THE TASK: Please gather every line of the rows below that contains the string "width". Copy each one in full.

Data records
● ● ● ●
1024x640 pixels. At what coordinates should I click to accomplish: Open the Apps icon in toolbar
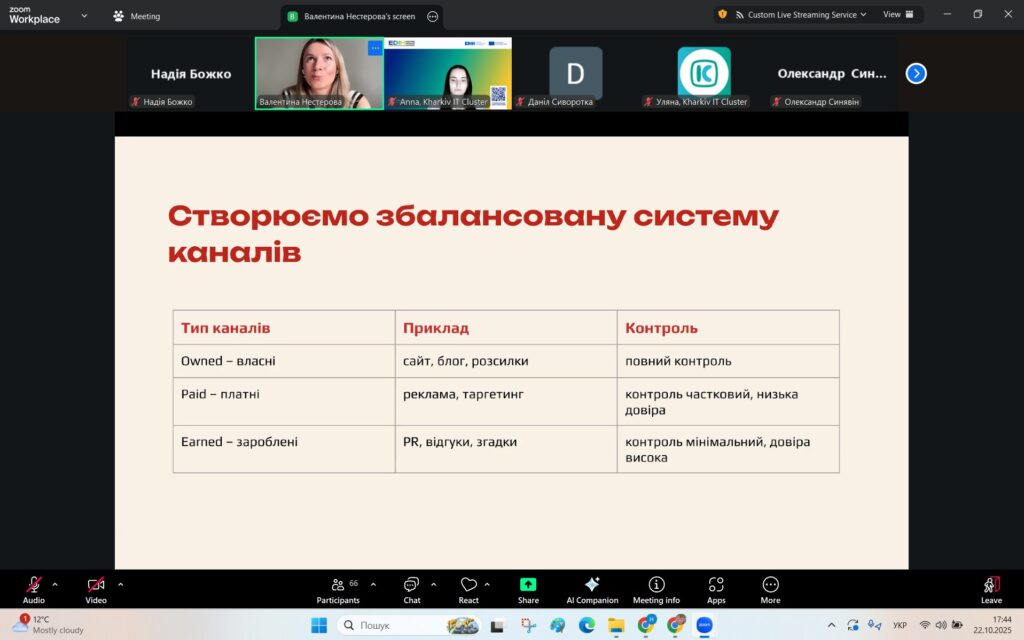[716, 585]
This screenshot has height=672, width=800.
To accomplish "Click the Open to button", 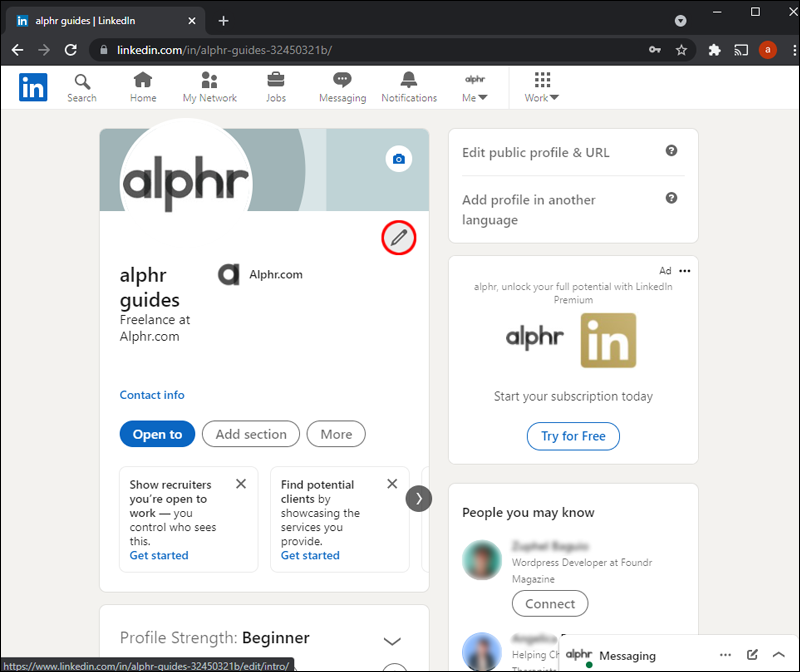I will (157, 434).
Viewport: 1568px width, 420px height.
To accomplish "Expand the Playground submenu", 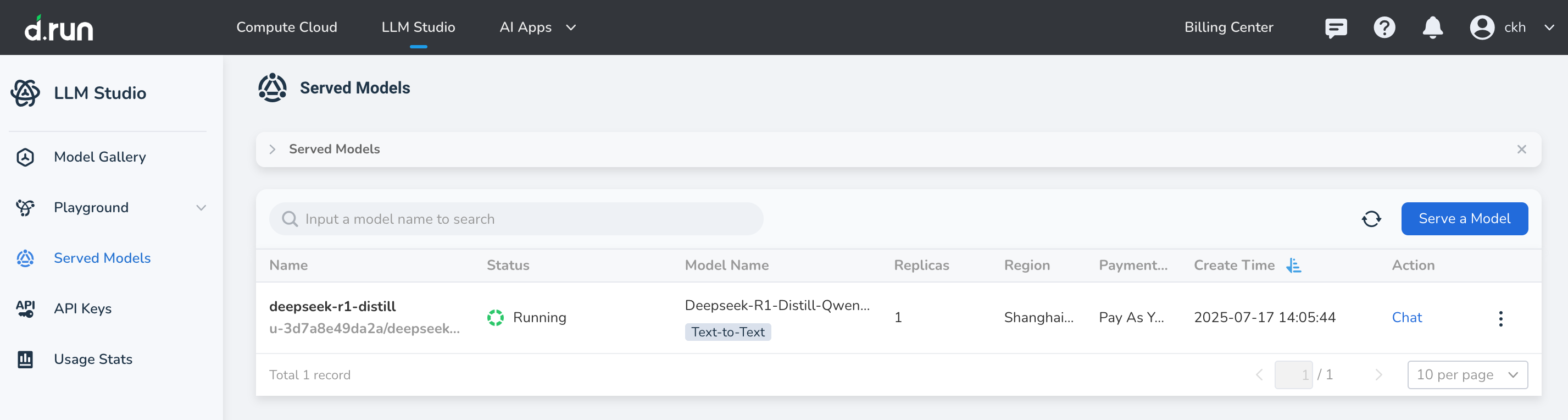I will [201, 208].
● ● ● ●
WRITTEN SOLUTION:
This screenshot has height=672, width=800.
Viewport: 1568px width, 420px height.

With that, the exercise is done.